◆ Document segment:

>>

The erratic nature of the side effects of cancer treatment is very frustrating. I decided that this time round, as well as having the infusion over an hour rather than 30 minutes, I would take the 5 or so days after treatment, very, very easy. About 3 days after treatment I actually felt quite well and ate very well. 4 days after I felt nauseous and threw up, or rather possetted, barely a tablespoon. For the next few days I felt constantly un-hungry and slightly nauseous with the strange possetting. I did manage to eat 3 "meals" a day. As the week progressed I felt no better. I was due to go out for dinner with some old school friends on the Friday (8 days after treatment) and I was fairly convinced that although I would go, I would probably not have anything to eat. I'm such a cheap date.

<<

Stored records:
>>

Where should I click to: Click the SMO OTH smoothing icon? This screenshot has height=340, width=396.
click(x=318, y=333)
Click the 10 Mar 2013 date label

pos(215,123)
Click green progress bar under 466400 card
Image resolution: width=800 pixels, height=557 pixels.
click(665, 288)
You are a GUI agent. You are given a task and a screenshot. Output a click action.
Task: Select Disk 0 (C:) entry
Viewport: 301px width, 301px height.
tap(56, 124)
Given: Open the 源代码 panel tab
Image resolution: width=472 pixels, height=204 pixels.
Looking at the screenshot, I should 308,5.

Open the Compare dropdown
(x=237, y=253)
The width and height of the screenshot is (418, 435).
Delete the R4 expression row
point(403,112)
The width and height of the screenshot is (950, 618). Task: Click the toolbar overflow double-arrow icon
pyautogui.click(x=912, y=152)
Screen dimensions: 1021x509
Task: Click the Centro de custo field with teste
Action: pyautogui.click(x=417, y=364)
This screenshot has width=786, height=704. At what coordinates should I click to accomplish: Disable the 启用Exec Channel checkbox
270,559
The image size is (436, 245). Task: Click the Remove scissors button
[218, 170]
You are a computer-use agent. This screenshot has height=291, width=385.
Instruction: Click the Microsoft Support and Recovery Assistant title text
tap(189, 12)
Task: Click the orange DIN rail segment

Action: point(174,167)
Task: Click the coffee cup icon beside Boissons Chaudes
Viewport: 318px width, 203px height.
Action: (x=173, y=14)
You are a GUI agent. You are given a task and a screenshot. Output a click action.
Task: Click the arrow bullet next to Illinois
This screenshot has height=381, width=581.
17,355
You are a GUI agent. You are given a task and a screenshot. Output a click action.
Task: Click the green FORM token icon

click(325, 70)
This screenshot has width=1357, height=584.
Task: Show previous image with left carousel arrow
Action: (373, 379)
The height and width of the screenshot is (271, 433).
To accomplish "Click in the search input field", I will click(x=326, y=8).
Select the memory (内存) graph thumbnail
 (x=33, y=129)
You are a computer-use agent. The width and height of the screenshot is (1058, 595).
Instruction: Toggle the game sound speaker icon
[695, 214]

<<

◆ Task list:
a) Return the passage of the post about cancer treatment side effects starting with "The erratic nature" and going on through "a cheap date.".
b) Based on the post about cancer treatment side effects, state whether each statement agrees with it, answering yes or no and quoting the words that decide it: (i) This time the infusion was given over an hour instead of 30 minutes. (ii) About 3 days after treatment the writer felt quite well. (iii) The dinner with old school friends was set for the Saturday.
The stored entries above are separate material and are not part of the post about cancer treatment side effects.

◆ Solved problems:
a)
The erratic nature of the side effects of cancer treatment is very frustrating. I decided that this time round, as well as having the infusion over an hour rather than 30 minutes, I would take the 5 or so days after treatment, very, very easy. About 3 days after treatment I actually felt quite well and ate very well. 4 days after I felt nauseous and threw up, or rather possetted, barely a tablespoon. For the next few days I felt constantly un-hungry and slightly nauseous with the strange possetting. I did manage to eat 3 "meals" a day. As the week progressed I felt no better. I was due to go out for dinner with some old school friends on the Friday (8 days after treatment) and I was fairly convinced that although I would go, I would probably not have anything to eat. I'm such a cheap date.

b)
(i) Yes: "as well as having the infusion over an hour rather than 30 minutes"
(ii) Yes: "About 3 days after treatment I actually felt quite well and ate very well."
(iii) No: "I was due to go out for dinner with some old school friends on the Friday (8 days after treatment)"